(Dataset entries)
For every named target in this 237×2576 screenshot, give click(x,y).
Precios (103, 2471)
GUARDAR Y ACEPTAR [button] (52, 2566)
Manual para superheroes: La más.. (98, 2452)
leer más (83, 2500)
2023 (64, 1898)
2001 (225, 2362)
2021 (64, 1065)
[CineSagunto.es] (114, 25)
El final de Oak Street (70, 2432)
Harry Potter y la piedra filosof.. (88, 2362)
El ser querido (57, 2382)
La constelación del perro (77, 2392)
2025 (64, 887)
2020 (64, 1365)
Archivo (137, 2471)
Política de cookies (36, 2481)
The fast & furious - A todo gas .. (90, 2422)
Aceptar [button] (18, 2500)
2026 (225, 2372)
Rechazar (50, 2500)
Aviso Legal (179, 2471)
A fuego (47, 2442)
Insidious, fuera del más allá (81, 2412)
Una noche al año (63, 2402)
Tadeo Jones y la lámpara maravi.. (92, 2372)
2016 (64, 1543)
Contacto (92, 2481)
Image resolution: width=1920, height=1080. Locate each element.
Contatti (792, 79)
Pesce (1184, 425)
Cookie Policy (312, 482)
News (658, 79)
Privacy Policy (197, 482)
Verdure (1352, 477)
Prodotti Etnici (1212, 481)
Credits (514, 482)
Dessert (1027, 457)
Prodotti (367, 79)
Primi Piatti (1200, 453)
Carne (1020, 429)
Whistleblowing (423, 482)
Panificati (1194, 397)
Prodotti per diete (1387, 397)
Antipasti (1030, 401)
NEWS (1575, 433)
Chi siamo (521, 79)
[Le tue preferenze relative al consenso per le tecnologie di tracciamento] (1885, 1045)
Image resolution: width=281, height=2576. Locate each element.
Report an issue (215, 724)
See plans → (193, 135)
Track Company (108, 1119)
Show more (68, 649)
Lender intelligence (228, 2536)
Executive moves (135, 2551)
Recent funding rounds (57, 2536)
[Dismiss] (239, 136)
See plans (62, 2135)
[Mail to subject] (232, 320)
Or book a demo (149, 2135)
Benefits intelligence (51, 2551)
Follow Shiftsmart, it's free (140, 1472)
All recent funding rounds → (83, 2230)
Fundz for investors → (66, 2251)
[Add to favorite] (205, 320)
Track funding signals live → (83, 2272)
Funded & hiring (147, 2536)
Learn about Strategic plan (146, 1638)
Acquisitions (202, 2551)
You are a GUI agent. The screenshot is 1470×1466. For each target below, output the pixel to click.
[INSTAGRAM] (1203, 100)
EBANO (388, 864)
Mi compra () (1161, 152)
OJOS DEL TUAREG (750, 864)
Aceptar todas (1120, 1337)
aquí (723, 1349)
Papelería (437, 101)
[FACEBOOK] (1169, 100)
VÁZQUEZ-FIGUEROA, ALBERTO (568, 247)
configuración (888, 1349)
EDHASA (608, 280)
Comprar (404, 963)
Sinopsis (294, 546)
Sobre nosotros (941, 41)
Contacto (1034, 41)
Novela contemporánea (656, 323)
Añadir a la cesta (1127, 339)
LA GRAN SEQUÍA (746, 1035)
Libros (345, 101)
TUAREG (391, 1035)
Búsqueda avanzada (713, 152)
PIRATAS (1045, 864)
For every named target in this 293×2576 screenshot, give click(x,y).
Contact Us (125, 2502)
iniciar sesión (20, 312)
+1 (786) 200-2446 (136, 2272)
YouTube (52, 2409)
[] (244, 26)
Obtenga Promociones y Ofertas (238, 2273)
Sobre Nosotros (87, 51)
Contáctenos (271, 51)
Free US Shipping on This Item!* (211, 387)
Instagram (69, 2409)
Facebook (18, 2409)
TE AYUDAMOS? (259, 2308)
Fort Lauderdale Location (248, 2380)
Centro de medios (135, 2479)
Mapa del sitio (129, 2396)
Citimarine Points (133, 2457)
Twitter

** ABOUT THIS EXERCISE **
Start at the first line of the data above. Stop after the line containing "2020 (64, 1365)", reproducing each line exactly and adding nothing.

** WRITTEN ANSWER **
For every named target in this 237×2576 screenshot, give click(x,y).
Precios (103, 2471)
GUARDAR Y ACEPTAR [button] (52, 2566)
Manual para superheroes: La más.. (98, 2452)
leer más (83, 2500)
2023 (64, 1898)
2001 (225, 2362)
2021 (64, 1065)
[CineSagunto.es] (114, 25)
El final de Oak Street (70, 2432)
Harry Potter y la piedra filosof.. (88, 2362)
El ser querido (57, 2382)
La constelación del perro (77, 2392)
2025 (64, 887)
2020 (64, 1365)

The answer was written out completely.